Following on from our previous post regarding Dolphin Trust, the investment scheme specialising in the development of German listed buildings, TLW understands that a letter has now been sent to all investors giving yet more bad news about the investment and raising serious questions about the viability of the scheme.
This clearly shows that at least some of the properties Dolphin was supposed to be developing have not yet been developed and it would appear it is simply not financially viable for Dolphin to carry out the work. That must raise questions as to whether the sales of these properties will generate the money needed to allow investors to make the returns they were expecting or whether there will be losses suffered by investors and how bad those losses will be.
While the letter seeks to reassure investors that their investment remains safe “because it is secured against tangible assets in the German property market”, the letter appears to confirm the findings of an investigation by BBC Radio 4 which featured on their “You and Yours” programme in May 2019.
The BBC investigation pointed out that some of the properties to be renovated and converted, for example into residential flats, were simply not suitable and would require substantially more investment than was projected. The report also questioned why investors had no information regarding the specific properties they were investing in, as well as highlighting the significant commissions, up to 20% of the money which investors invested, earned by those selling the investments.
TLW Solicitors’ view
TLW partner Peter McKenna appeared on “You and Yours” in May talking about Dolphin. Following this latest letter to investors, Peter commented:
“This latest news will add to the apprehensions that investors in Dolphin Trust currently have. The failure to pay interest payments that are due to investors would be bad enough. The fact that up to 20% of the money invested was immediately paid to the salespeople selling the Dolphin Trust investments, and the news that some of the properties will likely not be developed, should raise most concerns about whether investors will receive all they are due back from Dolphin.”
Even before this latest news, the specialist financial mis-selling team at TLW Solicitors have been contacted by concerned investors who have not yet received the returns promised from their Dolphin Trust investment or who are struggling to get their capital investment repaid to them. Many of these investors did not realise and were not made aware by their financial advisers, that schemes like this can be very risky.

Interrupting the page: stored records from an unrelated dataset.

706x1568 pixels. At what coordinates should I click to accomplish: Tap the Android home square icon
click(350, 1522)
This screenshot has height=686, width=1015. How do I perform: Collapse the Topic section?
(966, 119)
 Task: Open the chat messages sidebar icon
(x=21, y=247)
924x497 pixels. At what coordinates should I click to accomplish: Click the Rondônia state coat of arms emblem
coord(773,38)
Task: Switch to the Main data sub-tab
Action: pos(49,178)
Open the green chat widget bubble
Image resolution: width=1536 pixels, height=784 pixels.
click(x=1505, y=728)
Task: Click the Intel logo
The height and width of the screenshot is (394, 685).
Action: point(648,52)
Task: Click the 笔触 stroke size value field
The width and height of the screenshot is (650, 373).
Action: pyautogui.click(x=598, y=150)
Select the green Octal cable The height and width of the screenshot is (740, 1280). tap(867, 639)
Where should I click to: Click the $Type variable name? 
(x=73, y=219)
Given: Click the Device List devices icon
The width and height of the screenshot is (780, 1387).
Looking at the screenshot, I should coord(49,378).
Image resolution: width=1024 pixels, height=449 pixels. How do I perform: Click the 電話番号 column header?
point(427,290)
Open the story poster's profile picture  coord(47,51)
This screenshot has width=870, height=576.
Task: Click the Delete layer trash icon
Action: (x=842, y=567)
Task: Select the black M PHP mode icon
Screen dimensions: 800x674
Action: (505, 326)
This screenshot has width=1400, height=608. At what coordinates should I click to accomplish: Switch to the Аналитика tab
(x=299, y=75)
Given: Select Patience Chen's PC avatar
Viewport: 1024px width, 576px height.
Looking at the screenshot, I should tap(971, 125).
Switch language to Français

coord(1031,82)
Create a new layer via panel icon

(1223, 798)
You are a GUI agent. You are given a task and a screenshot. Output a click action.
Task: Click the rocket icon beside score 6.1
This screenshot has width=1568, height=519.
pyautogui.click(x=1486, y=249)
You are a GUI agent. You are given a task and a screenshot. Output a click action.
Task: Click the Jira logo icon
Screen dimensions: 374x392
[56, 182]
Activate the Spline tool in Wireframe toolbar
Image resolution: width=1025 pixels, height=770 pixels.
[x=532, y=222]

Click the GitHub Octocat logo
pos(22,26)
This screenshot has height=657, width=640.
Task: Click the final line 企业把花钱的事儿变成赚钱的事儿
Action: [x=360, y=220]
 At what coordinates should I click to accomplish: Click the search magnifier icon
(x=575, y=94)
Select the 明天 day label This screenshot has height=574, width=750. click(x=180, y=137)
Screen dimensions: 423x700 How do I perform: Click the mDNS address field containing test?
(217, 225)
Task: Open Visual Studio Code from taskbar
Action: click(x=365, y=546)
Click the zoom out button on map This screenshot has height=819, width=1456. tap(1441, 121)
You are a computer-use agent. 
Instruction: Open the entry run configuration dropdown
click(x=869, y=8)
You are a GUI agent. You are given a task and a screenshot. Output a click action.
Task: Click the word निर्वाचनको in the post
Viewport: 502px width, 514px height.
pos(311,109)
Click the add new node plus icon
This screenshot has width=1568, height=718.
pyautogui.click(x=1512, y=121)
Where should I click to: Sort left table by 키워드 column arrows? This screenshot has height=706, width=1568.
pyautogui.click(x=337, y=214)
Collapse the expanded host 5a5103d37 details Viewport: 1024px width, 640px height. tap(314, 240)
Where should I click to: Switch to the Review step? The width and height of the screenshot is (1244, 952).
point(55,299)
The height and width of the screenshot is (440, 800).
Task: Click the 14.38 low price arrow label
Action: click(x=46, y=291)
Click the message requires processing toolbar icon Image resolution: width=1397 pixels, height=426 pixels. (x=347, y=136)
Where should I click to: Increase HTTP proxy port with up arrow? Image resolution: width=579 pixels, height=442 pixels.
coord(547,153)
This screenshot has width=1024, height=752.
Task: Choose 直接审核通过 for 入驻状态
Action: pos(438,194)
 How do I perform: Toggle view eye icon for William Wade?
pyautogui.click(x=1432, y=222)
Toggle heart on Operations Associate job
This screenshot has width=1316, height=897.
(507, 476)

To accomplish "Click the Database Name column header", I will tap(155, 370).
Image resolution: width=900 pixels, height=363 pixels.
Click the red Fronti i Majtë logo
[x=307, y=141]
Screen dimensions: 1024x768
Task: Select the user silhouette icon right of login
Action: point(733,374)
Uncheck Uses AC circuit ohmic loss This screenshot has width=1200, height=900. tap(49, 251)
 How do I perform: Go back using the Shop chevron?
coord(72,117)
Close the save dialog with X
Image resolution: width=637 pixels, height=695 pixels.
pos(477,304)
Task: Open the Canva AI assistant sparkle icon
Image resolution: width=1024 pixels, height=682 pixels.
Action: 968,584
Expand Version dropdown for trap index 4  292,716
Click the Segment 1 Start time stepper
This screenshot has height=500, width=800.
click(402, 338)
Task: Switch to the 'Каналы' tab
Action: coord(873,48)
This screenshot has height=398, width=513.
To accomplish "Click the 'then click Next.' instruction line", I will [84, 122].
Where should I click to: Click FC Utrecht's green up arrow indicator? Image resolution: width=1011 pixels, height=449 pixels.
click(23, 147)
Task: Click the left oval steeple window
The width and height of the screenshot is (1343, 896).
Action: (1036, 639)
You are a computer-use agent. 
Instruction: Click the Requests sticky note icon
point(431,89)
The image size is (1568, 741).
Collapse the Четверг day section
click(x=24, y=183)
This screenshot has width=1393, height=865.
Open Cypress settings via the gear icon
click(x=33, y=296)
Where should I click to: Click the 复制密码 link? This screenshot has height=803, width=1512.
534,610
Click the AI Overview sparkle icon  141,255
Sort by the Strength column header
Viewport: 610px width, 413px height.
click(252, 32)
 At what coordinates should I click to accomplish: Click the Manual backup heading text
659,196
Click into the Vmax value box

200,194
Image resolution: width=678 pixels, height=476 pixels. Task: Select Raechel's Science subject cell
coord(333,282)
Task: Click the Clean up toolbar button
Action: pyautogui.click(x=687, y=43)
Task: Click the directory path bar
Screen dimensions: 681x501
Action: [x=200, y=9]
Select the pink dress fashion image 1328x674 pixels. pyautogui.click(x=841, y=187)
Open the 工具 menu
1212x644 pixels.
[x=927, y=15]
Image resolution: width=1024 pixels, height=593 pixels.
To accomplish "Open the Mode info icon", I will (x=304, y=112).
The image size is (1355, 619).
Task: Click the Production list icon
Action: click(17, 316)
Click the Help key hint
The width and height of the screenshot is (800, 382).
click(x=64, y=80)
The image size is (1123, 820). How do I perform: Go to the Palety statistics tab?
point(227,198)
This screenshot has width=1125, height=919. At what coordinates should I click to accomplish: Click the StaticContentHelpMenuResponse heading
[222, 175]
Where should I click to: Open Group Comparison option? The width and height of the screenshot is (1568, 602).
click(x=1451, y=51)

Those people were already understandably worried about the sustainability of their investment and the advice they were given by their financial adviser to invest in Dolphin and this news will be little to allay those fears.
To hear the full BBC programme, follow this link and log into BBC iPlayer.
If you have invested your pension, or part of it, with Dolphin Trust (now known as German Property Group) and are worried about your investment and the financial advice that you received, please get in touch with TLW Solicitors for a no-obligation discussion to see if we can help you.
TLW Solicitors are experienced in claiming no win no fee compensation for clients who have invested their pension funds in high-risk unregulated investment products via a SIPP. TLW’s specialist lawyers are also able to pursue a claim even if those that provided the advice to invest have gone out of business.
In such cases, as well as being entitled to claim towards the amount which you invested, you may be able to claim:
- Fees paid to the IFA and SIPP company which arranged your investment.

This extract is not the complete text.